What you should do:
Set down again exactly the lines of the listing below that fall between the line holding "The height and width of the screenshot is (565, 640)." and the line holding "Viewport: 1568px width, 377px height.", inclusive.
━━ Data extract
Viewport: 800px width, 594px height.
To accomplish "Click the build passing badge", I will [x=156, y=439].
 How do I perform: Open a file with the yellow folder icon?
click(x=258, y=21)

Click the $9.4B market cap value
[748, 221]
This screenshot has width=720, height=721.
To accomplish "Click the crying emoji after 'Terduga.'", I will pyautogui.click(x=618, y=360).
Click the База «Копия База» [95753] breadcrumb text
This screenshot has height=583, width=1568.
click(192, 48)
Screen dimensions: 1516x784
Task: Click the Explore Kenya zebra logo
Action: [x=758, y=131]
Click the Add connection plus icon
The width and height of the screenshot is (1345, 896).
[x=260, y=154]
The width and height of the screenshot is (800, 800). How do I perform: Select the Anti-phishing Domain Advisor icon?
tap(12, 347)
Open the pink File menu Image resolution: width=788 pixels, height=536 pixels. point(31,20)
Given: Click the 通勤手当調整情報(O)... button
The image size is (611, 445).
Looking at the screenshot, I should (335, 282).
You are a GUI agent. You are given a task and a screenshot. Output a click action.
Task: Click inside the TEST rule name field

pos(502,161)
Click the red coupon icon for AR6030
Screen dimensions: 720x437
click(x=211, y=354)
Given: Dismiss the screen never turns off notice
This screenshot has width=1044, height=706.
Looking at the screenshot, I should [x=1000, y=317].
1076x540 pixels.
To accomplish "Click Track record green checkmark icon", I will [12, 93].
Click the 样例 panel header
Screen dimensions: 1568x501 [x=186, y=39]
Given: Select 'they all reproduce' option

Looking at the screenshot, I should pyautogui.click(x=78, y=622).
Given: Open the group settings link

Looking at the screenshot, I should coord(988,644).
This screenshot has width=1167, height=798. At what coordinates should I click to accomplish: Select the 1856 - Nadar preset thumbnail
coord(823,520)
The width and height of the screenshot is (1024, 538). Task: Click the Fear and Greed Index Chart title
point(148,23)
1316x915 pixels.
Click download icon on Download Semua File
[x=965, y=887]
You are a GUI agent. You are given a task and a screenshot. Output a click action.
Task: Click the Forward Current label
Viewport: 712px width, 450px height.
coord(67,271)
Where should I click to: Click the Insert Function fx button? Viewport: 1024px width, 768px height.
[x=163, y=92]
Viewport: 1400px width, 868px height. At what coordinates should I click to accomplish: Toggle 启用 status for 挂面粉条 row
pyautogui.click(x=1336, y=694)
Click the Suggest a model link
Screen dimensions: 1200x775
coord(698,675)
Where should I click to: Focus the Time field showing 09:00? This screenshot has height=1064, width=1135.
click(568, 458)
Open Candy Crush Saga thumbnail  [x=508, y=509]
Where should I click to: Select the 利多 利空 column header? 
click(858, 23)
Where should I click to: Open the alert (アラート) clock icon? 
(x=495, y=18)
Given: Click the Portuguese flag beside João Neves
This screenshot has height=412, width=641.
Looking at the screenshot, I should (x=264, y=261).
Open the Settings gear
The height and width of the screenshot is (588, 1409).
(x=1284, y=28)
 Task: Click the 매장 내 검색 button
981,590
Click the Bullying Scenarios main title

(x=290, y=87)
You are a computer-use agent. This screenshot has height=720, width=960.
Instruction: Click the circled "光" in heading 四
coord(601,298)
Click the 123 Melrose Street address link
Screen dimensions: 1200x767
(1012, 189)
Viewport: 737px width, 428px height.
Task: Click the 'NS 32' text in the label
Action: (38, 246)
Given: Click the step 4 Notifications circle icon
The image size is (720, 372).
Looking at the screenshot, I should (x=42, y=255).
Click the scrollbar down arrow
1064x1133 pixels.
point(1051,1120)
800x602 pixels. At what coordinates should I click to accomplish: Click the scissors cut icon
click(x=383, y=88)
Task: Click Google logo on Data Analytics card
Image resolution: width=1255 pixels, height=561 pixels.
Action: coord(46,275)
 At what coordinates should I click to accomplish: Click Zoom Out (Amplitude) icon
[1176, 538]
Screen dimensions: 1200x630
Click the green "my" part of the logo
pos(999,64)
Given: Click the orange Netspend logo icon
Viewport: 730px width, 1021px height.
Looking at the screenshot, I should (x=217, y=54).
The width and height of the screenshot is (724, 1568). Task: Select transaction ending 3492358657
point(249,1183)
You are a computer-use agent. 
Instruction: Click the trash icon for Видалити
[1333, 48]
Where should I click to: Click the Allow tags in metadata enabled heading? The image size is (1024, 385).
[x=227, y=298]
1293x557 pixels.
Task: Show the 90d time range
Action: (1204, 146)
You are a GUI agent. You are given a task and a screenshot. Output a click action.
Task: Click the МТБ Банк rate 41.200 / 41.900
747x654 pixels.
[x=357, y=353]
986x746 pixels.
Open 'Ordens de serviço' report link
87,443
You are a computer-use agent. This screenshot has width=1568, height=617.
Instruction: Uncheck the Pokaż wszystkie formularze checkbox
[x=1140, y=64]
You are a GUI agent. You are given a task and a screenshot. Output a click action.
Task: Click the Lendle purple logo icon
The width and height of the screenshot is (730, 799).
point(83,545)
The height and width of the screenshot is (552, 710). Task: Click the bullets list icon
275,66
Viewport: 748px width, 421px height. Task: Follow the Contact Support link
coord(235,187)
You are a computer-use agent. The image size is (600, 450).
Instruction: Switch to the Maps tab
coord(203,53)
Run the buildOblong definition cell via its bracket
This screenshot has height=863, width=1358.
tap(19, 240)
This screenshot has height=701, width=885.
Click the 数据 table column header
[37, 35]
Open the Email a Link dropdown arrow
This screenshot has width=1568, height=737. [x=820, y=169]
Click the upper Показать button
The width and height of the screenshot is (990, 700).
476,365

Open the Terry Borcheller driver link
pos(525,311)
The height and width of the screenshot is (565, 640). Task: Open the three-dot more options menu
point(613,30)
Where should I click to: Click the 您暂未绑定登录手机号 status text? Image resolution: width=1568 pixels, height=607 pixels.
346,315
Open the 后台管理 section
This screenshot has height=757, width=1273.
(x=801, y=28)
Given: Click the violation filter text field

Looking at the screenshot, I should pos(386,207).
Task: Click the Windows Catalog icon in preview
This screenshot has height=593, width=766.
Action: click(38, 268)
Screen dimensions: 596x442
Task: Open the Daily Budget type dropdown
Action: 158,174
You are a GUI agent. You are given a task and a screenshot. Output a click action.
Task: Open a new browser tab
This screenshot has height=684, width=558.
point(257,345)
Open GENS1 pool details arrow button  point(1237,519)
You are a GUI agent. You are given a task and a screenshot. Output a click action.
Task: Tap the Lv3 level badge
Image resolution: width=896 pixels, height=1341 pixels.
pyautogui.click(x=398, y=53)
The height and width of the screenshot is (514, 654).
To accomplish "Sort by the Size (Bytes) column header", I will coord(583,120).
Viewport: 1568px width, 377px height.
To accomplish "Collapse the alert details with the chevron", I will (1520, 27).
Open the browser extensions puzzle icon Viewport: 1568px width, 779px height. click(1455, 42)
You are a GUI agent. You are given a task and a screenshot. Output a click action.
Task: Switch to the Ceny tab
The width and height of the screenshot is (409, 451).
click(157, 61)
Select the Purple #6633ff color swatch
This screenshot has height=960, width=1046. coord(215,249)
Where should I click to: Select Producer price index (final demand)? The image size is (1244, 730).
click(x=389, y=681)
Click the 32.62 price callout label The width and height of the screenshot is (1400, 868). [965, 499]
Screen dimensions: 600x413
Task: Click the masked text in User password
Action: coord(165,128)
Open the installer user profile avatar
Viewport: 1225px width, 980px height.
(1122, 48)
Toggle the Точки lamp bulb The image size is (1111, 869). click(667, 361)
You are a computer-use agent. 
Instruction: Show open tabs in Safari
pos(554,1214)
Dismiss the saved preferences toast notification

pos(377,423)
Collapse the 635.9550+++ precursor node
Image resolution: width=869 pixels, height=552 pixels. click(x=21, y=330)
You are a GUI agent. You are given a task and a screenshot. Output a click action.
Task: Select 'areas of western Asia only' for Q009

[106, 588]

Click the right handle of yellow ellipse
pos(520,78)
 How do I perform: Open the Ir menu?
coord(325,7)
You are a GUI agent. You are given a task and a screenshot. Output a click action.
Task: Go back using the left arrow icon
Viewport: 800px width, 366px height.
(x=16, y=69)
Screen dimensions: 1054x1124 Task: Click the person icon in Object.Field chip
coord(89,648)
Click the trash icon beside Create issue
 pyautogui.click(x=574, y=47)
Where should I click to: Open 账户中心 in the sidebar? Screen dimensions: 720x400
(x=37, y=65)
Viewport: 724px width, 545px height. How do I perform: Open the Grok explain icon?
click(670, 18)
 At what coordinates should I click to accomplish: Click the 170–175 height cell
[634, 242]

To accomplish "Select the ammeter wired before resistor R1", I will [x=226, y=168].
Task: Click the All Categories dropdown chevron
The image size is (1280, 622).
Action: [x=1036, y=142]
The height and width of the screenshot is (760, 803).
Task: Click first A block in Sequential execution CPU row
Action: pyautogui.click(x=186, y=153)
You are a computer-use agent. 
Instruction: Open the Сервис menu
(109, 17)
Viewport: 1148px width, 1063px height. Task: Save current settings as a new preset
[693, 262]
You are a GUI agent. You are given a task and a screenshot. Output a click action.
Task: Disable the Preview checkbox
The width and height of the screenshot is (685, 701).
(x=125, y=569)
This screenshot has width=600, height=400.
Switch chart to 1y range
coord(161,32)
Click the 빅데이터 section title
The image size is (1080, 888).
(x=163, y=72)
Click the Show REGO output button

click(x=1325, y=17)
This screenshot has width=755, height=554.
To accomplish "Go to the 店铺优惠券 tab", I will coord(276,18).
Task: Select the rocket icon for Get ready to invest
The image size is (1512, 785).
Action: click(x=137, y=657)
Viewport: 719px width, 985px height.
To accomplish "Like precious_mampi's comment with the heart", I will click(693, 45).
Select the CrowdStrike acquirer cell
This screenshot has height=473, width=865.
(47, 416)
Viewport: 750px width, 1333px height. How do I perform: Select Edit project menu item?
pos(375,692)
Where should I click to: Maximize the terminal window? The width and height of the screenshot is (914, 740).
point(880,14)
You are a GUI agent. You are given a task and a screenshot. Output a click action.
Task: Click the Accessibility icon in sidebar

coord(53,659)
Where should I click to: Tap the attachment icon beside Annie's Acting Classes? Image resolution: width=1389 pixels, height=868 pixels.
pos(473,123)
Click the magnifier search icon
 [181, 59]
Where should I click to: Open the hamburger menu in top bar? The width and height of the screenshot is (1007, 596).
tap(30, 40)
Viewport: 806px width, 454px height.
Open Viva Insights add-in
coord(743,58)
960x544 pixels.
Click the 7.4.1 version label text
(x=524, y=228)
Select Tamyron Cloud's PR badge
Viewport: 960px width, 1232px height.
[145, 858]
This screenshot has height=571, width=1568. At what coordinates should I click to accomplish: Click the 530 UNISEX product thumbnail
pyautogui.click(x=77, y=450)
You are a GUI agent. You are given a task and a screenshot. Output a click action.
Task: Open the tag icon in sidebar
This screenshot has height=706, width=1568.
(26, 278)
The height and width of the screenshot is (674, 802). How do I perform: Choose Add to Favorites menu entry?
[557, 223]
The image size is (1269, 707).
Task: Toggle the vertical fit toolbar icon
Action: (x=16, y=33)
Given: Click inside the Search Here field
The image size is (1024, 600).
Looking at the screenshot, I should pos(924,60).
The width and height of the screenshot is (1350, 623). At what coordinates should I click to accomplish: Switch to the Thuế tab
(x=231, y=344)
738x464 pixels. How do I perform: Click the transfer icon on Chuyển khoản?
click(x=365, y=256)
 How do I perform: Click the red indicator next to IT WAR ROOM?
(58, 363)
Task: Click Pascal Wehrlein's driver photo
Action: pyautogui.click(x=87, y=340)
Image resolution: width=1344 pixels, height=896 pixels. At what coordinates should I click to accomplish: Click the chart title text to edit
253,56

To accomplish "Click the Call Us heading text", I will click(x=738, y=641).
━━━━
Exercise output:
The height and width of the screenshot is (565, 640). Task: Open the three-dot more options menu
point(613,30)
Where should I click to: Click the 您暂未绑定登录手机号 status text? Image resolution: width=1568 pixels, height=607 pixels.
346,315
Open the 后台管理 section
This screenshot has height=757, width=1273.
(x=801, y=28)
Given: Click the violation filter text field

Looking at the screenshot, I should pos(386,207).
Task: Click the Windows Catalog icon in preview
This screenshot has height=593, width=766.
Action: click(38, 268)
Screen dimensions: 596x442
Task: Open the Daily Budget type dropdown
Action: 158,174
You are a GUI agent. You are given a task and a screenshot. Output a click action.
Task: Open a new browser tab
This screenshot has height=684, width=558.
point(257,345)
Open GENS1 pool details arrow button  point(1237,519)
You are a GUI agent. You are given a task and a screenshot. Output a click action.
Task: Tap the Lv3 level badge
Image resolution: width=896 pixels, height=1341 pixels.
pyautogui.click(x=398, y=53)
The height and width of the screenshot is (514, 654).
To accomplish "Sort by the Size (Bytes) column header", I will coord(583,120).
Viewport: 1568px width, 377px height.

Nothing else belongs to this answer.